SC | Ok, cela nous éclaire bien. Je conclurai simplement en te demandant pour terminer cet échange — je prends l'habitude de poser cette question maintenant — d’évoquer en quelques mots une réussite, un bon moment, une belle surprise que tu as eu avec une de tes classes ou un élève, et qui donne du sens à tout ce qui se passe en ce moment et à ton action d’enseignement.

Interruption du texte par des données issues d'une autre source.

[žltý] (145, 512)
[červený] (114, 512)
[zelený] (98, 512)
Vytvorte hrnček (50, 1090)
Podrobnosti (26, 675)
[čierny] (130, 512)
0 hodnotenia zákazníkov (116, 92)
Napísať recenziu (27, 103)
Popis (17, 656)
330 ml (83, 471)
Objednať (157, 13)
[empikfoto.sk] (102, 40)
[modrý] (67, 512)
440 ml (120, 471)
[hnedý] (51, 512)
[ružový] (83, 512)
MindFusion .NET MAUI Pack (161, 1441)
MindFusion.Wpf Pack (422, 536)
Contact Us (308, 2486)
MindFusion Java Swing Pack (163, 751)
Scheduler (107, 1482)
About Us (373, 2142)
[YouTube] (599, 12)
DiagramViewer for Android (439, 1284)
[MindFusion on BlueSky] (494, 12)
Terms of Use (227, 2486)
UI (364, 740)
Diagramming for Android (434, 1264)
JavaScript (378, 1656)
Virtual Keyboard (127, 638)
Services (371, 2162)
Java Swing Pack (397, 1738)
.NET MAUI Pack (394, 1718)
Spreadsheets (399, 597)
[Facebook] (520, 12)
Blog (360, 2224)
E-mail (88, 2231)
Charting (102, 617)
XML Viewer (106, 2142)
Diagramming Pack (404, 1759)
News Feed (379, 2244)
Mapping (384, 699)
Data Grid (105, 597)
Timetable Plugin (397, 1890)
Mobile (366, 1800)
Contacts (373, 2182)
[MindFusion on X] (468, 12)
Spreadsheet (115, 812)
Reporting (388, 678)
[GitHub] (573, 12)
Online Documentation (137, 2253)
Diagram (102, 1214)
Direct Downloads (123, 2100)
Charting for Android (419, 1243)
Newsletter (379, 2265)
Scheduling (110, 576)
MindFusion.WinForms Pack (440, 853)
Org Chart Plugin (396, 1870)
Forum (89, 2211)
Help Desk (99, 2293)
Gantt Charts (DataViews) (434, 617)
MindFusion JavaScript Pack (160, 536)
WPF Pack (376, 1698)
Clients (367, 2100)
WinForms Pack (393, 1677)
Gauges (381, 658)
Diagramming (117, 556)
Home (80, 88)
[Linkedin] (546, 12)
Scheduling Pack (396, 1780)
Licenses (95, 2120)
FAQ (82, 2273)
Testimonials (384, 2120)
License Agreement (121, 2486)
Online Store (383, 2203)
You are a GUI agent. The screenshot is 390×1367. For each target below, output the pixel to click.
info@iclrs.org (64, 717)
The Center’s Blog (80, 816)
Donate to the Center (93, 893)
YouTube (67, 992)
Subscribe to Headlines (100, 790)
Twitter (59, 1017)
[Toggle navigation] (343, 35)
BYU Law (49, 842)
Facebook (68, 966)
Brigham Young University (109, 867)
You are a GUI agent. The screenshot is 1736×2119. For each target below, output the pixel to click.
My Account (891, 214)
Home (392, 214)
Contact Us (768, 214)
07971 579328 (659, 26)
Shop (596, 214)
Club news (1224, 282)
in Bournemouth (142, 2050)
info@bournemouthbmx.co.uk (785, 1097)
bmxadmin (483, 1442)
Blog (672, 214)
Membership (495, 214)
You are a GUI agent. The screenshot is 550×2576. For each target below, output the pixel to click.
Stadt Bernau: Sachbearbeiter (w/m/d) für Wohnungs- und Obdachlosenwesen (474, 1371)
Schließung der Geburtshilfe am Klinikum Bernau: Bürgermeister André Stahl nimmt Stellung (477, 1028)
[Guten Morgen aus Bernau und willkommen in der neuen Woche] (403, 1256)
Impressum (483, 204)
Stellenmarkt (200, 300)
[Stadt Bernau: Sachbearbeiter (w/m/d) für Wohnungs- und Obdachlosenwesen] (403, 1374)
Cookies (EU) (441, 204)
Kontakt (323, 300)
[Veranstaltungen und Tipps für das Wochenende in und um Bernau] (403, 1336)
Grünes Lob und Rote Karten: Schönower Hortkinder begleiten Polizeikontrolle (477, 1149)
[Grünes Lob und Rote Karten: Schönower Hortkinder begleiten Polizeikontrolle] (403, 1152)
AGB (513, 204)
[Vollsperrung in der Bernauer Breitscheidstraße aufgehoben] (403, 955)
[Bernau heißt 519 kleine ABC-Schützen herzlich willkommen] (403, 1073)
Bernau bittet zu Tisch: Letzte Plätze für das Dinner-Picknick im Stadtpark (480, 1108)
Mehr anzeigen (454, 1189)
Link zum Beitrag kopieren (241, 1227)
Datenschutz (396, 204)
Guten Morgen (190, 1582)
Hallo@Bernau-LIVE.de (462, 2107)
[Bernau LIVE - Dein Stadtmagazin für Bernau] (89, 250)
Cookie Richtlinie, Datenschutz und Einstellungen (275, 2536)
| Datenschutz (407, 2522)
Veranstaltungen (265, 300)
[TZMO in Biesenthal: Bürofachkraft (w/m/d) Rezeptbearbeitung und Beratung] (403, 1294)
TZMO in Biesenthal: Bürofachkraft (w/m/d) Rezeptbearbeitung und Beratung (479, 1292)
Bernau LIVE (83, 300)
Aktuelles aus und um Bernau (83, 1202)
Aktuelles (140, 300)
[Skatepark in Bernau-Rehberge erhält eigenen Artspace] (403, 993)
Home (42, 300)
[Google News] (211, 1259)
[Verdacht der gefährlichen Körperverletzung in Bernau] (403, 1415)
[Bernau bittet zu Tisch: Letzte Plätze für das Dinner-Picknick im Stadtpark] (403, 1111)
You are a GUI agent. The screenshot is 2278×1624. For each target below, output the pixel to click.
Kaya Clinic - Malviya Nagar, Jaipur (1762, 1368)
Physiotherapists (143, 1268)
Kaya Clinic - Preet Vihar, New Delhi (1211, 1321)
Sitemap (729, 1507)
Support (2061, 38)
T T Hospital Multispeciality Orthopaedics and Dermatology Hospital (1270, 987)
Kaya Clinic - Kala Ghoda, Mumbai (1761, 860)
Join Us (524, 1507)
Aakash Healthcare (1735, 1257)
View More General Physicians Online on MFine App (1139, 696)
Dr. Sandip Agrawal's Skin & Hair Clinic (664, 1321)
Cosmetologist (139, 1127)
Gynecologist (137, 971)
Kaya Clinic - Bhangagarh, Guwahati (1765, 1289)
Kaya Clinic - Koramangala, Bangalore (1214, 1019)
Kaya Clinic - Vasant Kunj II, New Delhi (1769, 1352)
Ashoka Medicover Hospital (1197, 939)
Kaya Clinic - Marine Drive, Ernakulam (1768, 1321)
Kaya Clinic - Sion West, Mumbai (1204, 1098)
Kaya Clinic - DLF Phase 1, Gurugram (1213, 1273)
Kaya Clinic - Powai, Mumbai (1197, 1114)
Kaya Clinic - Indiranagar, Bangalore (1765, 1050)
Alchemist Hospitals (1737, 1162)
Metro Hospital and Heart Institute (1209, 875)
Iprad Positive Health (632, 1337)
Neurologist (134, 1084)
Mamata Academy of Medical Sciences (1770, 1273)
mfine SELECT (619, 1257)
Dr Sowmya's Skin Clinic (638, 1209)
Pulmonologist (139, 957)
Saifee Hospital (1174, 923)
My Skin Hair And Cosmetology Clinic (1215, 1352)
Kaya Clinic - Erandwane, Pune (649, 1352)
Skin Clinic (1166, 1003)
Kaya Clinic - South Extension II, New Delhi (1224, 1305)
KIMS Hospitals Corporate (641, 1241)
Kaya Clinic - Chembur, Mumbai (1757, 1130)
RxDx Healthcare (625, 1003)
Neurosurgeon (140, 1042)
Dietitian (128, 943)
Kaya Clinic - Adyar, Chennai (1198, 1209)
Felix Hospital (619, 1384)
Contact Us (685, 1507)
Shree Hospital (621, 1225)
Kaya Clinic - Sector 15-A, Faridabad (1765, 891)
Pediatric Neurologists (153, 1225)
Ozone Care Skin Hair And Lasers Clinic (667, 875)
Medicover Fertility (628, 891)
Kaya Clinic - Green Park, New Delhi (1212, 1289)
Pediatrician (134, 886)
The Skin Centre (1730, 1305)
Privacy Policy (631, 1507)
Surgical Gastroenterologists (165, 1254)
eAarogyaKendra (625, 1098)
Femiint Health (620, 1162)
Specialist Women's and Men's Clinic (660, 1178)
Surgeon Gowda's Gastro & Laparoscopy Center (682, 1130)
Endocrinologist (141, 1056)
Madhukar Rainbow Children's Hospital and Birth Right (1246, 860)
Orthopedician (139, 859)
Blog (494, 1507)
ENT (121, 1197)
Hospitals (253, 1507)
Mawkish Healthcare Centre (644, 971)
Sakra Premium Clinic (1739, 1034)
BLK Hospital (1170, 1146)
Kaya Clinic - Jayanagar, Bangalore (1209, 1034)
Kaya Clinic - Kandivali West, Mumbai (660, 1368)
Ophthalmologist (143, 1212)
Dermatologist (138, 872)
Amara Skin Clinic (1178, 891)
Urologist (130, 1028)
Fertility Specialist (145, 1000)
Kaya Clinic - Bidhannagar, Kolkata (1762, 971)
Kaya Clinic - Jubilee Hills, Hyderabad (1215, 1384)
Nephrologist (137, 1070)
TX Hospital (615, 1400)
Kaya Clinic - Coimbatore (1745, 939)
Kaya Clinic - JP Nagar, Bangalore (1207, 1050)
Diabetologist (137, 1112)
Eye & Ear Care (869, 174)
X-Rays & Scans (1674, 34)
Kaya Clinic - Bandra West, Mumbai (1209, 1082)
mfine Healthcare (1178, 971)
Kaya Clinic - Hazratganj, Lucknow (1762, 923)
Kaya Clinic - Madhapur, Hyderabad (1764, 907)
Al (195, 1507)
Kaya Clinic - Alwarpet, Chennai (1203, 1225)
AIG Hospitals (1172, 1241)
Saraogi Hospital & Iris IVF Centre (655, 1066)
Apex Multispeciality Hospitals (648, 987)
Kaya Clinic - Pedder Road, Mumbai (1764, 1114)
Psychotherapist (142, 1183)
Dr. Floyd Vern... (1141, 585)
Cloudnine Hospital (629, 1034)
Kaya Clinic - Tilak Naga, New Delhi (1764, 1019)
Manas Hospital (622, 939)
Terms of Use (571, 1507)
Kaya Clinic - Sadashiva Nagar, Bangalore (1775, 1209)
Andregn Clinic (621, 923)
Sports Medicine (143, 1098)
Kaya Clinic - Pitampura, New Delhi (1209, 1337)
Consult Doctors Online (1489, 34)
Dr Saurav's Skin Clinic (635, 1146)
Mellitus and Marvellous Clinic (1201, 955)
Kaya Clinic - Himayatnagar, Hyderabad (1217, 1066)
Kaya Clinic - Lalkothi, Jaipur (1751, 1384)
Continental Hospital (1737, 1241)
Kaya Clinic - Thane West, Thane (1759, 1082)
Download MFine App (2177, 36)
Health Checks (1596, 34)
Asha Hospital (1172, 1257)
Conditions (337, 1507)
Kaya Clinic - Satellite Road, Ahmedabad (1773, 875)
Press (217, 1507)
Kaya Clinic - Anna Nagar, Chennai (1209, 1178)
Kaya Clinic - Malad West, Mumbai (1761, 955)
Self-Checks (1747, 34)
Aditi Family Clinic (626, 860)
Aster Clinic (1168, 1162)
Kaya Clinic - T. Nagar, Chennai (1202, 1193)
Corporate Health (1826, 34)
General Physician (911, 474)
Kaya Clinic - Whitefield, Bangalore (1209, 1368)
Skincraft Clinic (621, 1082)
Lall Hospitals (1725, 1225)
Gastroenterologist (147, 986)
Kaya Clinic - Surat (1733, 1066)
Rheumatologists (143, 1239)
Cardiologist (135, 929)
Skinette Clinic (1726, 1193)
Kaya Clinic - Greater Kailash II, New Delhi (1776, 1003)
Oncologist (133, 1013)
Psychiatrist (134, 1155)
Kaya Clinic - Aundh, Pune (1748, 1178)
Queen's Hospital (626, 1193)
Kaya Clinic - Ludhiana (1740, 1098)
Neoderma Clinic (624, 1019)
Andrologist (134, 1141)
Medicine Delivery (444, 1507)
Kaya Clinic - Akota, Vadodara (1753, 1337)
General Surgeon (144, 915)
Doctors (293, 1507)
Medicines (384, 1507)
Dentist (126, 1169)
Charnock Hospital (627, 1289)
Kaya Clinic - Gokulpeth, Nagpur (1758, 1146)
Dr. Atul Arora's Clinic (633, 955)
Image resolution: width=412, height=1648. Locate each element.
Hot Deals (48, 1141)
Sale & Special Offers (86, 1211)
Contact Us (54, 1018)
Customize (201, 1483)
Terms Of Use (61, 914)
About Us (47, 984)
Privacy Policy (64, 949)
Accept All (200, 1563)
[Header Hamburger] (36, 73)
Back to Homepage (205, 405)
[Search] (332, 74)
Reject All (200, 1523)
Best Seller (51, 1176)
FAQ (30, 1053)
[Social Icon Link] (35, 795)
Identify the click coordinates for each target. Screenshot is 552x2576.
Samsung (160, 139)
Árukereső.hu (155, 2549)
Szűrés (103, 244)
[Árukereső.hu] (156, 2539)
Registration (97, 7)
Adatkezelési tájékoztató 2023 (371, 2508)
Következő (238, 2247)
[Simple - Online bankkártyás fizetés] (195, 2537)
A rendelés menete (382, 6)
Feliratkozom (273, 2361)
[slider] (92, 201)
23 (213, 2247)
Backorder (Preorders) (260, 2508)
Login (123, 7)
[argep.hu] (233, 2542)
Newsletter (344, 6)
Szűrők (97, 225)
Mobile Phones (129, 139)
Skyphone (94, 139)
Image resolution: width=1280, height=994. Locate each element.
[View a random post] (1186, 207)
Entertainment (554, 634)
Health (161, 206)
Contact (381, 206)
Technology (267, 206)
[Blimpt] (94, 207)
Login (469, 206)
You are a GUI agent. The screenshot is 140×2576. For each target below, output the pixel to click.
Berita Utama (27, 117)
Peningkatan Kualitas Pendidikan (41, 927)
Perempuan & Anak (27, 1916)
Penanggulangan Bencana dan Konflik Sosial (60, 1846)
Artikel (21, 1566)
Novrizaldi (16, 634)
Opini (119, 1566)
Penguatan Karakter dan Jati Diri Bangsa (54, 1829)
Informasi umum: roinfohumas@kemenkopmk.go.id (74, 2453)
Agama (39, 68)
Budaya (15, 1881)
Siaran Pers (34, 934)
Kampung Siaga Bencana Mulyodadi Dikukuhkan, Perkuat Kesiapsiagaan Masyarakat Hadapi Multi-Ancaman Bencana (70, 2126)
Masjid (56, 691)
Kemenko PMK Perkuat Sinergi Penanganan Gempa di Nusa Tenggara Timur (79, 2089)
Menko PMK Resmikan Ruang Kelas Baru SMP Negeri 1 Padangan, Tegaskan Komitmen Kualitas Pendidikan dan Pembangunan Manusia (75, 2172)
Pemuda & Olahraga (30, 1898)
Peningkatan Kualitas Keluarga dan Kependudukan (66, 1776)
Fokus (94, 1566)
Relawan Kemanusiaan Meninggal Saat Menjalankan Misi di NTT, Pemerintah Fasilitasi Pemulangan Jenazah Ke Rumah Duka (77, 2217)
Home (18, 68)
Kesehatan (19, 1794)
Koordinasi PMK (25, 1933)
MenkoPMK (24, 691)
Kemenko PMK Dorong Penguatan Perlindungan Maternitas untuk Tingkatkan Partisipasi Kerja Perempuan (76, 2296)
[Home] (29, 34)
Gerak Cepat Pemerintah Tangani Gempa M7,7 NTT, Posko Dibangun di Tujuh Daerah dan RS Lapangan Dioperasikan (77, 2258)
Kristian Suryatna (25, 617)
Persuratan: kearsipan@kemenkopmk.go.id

NF | Là je pense à un échange avec une de mes élèves de 3e. Juste avant le confinement, on s'est quittées sur un moment où il fallait que je la recadre. Quand j'ai fait mes envois collectifs, elle ne posait pas de questions. Je voyais qu'elle recevait mes messages, mais elle ne me répondait pas. Alors je lui ai écrit personnellement et elle m'a répondu tout de suite pour me remercier. Elle m'a répondu qu'elle avait repensé à mon cours d'immunologie qu'elle n'avait pas aimé au départ — le mode d'action des virus, les réponses de notre système immunitaire — et qu'elle reprenait maintenant. Qu’elle creusait l'émergence des virus. Je me suis dit que les choses prennent sens auprès de nos élèves, que ça prend du temps et qu’il faut en être conscient, avoir confiance en ça. Nos élèves s’en imprègnent, ça prend du temps mais forcément ça va donner quelque chose plus tard.

SC | Nisa, je te remercie infiniment pour ce témoignage. Je te donne rendez-vous prochainement pour reprendre notre échange et pour faire un point, si tu es d’accord. Je te souhaite une très belle journée et surtout prend bien soin de toi.